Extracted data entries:
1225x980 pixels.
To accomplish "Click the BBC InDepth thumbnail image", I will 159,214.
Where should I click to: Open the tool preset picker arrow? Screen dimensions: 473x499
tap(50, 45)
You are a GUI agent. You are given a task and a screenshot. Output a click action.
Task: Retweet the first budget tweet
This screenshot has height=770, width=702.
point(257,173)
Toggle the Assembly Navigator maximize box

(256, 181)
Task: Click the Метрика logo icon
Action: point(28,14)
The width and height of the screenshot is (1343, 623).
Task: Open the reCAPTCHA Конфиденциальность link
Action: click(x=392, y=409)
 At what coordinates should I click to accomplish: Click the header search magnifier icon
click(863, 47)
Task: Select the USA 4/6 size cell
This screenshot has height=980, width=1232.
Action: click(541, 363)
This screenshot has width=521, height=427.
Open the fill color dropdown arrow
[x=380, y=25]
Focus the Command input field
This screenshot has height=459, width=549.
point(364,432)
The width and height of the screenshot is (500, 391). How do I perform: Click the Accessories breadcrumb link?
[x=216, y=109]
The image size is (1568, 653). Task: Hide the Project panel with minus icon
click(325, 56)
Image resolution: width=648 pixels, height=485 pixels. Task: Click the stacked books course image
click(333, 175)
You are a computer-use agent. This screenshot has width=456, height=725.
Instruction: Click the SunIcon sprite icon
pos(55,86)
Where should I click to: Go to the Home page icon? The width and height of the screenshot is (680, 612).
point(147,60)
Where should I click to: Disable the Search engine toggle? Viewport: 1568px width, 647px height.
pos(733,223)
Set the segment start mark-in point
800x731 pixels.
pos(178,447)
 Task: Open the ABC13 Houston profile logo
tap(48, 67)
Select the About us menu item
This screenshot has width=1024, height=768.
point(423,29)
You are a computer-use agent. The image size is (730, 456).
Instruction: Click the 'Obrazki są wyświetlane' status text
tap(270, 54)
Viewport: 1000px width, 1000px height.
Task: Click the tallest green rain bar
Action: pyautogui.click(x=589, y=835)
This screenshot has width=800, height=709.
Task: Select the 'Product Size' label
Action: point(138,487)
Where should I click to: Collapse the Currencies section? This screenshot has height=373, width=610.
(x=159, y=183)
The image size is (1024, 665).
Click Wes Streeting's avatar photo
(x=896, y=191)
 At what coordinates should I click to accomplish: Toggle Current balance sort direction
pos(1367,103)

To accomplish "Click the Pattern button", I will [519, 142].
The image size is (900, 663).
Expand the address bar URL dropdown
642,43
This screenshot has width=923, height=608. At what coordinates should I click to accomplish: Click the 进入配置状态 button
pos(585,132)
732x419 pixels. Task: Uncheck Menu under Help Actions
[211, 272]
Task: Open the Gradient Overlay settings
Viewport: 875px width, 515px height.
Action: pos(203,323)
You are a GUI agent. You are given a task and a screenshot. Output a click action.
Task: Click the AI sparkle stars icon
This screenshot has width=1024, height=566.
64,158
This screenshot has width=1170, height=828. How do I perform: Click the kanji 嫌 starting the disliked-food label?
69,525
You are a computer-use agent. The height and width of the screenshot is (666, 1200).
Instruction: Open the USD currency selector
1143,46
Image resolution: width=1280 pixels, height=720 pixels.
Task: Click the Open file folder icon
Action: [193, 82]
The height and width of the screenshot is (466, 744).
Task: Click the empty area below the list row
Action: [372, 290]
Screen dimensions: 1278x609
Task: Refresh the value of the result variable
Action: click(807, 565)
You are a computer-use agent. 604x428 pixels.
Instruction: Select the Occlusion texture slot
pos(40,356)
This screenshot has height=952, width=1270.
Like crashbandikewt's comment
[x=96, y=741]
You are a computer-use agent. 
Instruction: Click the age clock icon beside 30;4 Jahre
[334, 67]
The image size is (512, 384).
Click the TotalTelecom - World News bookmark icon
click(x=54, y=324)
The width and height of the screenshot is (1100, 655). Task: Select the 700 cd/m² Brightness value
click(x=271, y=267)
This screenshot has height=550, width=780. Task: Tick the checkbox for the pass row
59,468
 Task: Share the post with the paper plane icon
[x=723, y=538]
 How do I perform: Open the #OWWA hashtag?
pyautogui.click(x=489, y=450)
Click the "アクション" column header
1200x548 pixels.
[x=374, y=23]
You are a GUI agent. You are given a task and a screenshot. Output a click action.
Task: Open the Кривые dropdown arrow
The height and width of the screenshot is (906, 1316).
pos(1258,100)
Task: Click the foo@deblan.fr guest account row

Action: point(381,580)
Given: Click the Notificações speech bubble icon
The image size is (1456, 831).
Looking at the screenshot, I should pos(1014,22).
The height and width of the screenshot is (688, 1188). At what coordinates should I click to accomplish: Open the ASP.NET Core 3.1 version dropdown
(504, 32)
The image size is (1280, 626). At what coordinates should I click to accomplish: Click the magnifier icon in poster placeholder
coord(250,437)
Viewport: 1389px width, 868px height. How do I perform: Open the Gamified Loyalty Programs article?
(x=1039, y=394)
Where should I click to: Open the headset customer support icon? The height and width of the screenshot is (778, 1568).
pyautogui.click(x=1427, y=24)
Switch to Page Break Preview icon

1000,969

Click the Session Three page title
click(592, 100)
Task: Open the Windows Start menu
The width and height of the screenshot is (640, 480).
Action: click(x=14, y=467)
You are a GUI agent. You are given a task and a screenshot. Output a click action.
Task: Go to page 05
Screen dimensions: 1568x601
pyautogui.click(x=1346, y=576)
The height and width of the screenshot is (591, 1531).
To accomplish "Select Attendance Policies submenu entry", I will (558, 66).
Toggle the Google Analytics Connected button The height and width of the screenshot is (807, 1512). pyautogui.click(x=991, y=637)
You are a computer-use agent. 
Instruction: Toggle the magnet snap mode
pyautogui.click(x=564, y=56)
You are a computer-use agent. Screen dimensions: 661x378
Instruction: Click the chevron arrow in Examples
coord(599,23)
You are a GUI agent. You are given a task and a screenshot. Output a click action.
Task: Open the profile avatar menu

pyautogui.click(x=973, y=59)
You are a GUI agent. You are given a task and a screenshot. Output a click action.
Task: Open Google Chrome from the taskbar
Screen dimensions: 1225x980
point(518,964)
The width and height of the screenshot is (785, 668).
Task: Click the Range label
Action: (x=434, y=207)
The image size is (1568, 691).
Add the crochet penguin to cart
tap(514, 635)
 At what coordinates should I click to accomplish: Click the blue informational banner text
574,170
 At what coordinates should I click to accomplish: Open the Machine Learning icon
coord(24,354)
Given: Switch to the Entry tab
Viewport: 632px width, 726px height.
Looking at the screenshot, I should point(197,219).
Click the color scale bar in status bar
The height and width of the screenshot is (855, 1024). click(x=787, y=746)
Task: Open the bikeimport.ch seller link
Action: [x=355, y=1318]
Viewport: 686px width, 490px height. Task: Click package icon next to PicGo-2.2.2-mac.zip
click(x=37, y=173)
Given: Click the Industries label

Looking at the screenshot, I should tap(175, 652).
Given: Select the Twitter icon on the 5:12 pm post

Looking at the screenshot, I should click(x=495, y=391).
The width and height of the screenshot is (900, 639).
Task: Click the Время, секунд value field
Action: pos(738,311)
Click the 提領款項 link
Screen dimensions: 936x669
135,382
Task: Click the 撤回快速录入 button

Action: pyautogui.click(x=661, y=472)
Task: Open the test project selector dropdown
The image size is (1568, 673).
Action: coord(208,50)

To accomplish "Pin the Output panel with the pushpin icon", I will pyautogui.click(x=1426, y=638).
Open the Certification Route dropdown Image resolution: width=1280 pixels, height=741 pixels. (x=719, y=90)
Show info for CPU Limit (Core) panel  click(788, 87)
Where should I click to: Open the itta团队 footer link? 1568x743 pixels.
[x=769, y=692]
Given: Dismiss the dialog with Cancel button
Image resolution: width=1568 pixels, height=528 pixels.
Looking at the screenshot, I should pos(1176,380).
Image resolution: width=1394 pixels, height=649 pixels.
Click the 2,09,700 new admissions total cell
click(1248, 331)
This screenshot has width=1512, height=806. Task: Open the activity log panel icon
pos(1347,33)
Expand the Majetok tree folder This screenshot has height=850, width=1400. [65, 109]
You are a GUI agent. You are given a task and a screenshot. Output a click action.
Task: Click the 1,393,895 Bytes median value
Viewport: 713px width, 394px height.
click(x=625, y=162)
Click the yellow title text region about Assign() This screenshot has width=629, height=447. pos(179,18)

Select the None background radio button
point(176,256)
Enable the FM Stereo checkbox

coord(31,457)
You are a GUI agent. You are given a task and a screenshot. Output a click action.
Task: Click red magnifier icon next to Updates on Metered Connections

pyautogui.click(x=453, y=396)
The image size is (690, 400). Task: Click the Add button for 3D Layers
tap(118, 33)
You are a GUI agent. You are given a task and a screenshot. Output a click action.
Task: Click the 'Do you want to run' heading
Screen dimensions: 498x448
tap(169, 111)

What is expected:
Exact duplication is required for the lines above, from the line that contains "Task: Open the test project selector dropdown" to the line that contains "Open the Certification", inclusive; omit all others.

Task result:
Task: Open the test project selector dropdown
The image size is (1568, 673).
Action: coord(208,50)

To accomplish "Pin the Output panel with the pushpin icon", I will pyautogui.click(x=1426, y=638).
Open the Certification Route dropdown Image resolution: width=1280 pixels, height=741 pixels. (x=719, y=90)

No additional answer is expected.